• Records shown:
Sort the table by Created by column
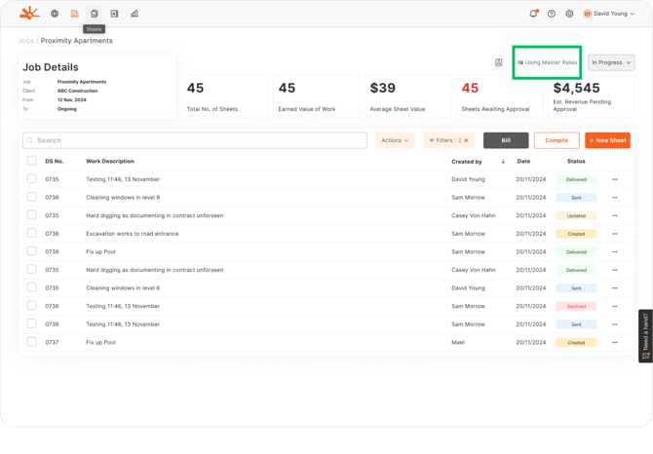Screen dimensions: 653x454 click(x=503, y=162)
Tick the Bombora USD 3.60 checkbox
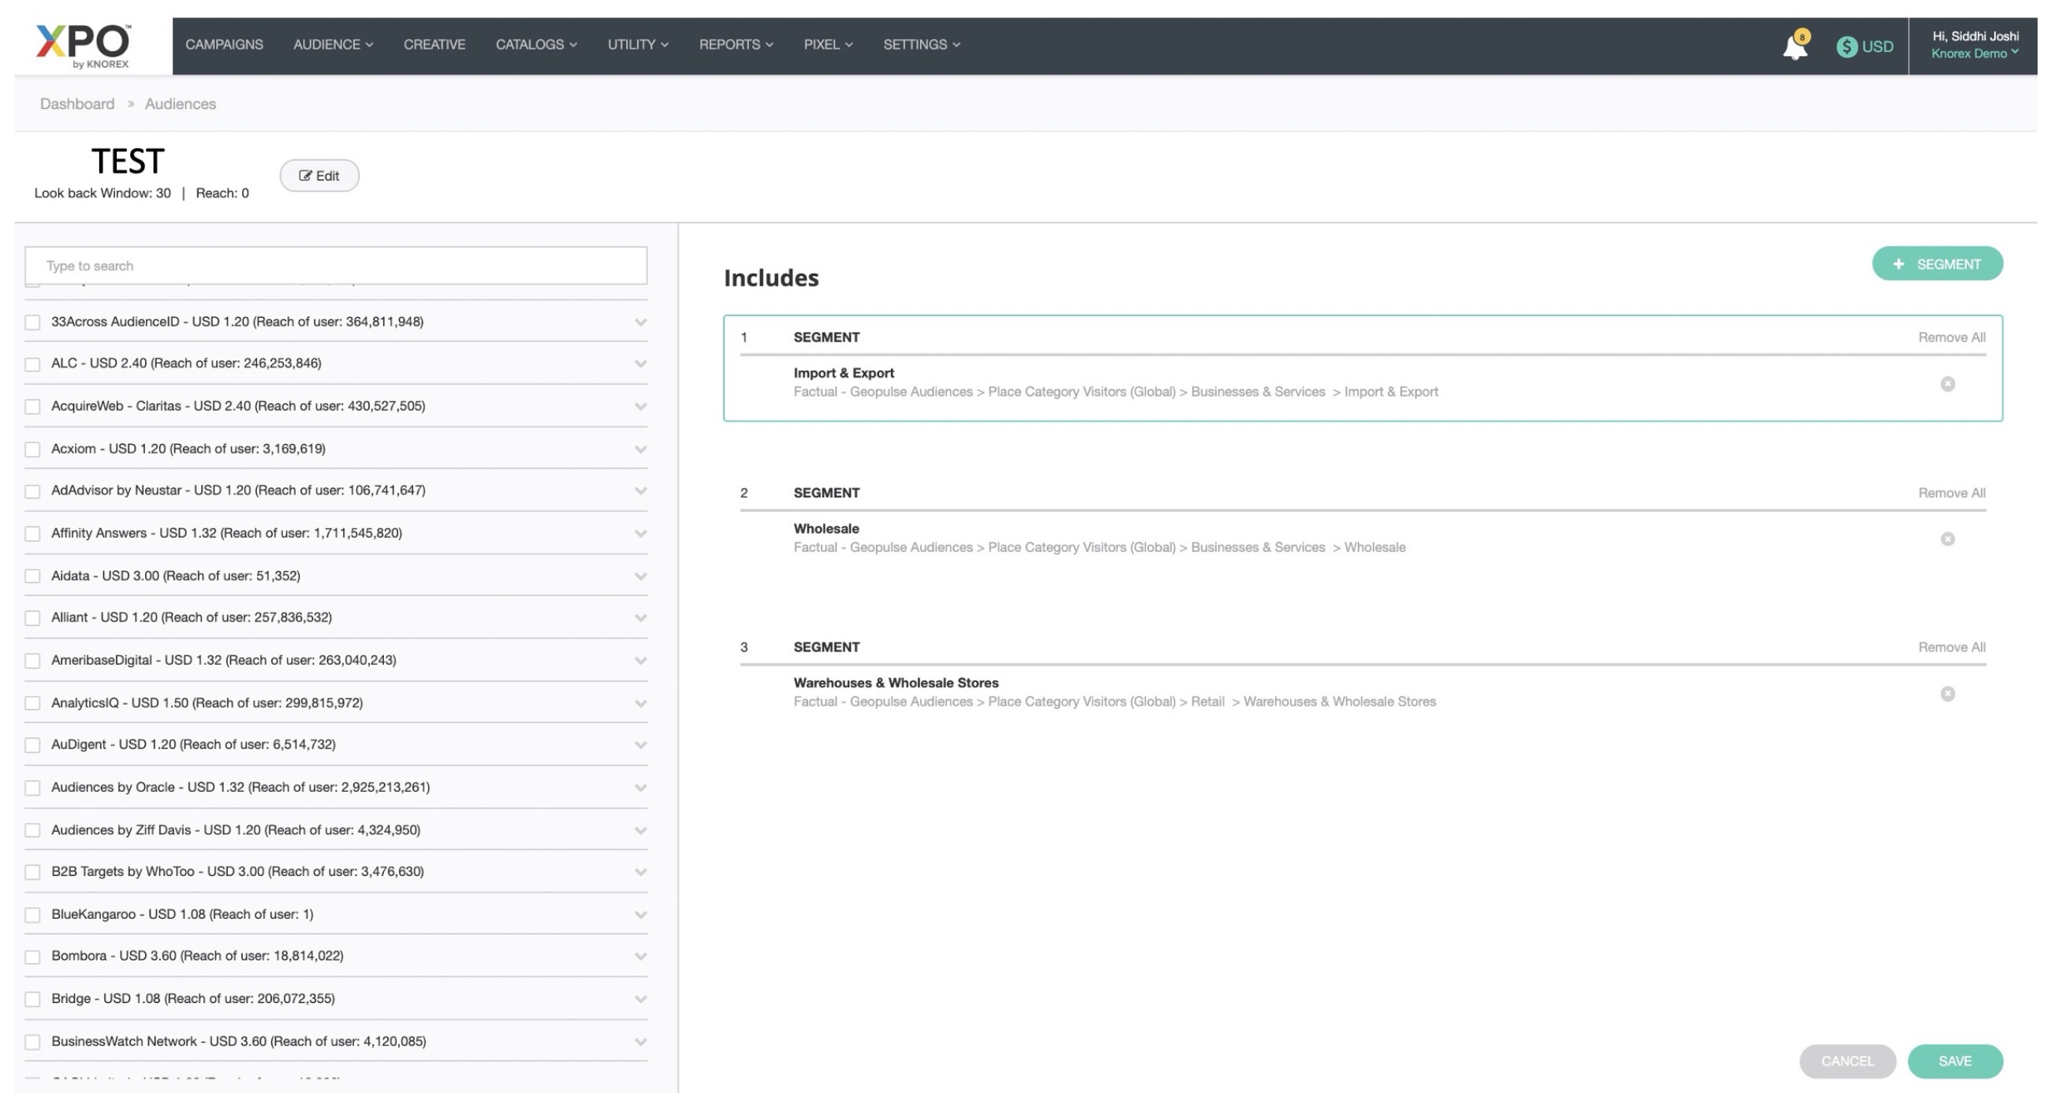Image resolution: width=2047 pixels, height=1093 pixels. click(x=33, y=956)
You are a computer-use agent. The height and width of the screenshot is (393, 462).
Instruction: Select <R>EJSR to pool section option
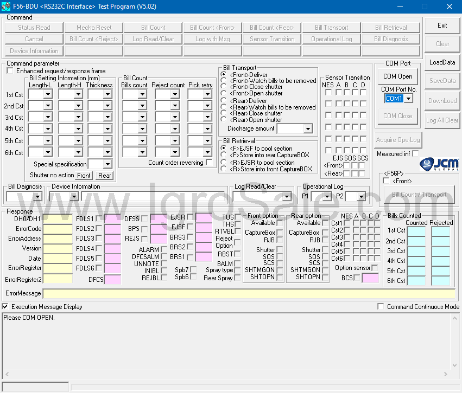(224, 162)
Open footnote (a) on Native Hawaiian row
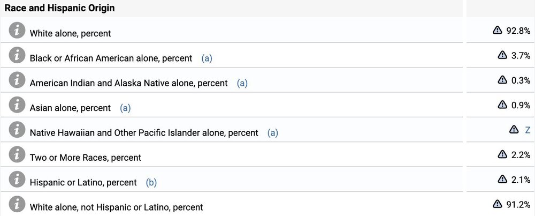 pos(273,132)
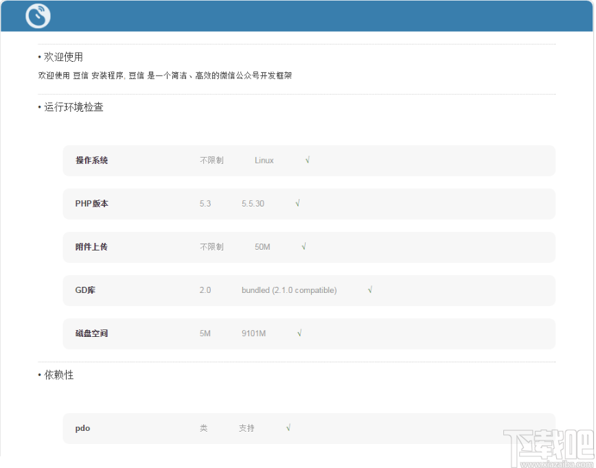Toggle the 欢迎使用 section bullet
The image size is (596, 468).
[x=38, y=58]
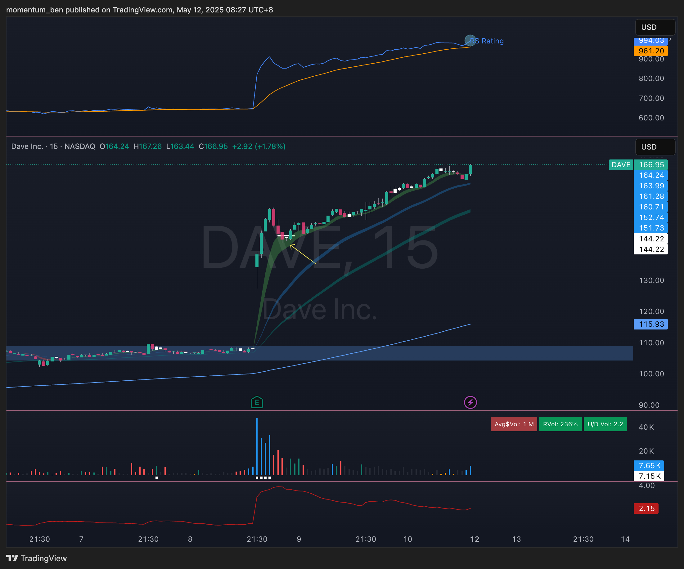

• Aim:
Reproduce every line of the material above word for word, leaving out the pictures.

• Solved exercise:
Sort the table by Created by column
Screen dimensions: 653x454 click(x=503, y=162)
Tick the Bombora USD 3.60 checkbox
Image resolution: width=2047 pixels, height=1093 pixels. click(x=33, y=956)
You are a computer-use agent. The height and width of the screenshot is (393, 462).
Instruction: Select <R>EJSR to pool section option
(224, 162)
Open footnote (a) on Native Hawaiian row
 pos(273,132)
Toggle the 欢迎使用 section bullet
The image size is (596, 468).
[x=38, y=58]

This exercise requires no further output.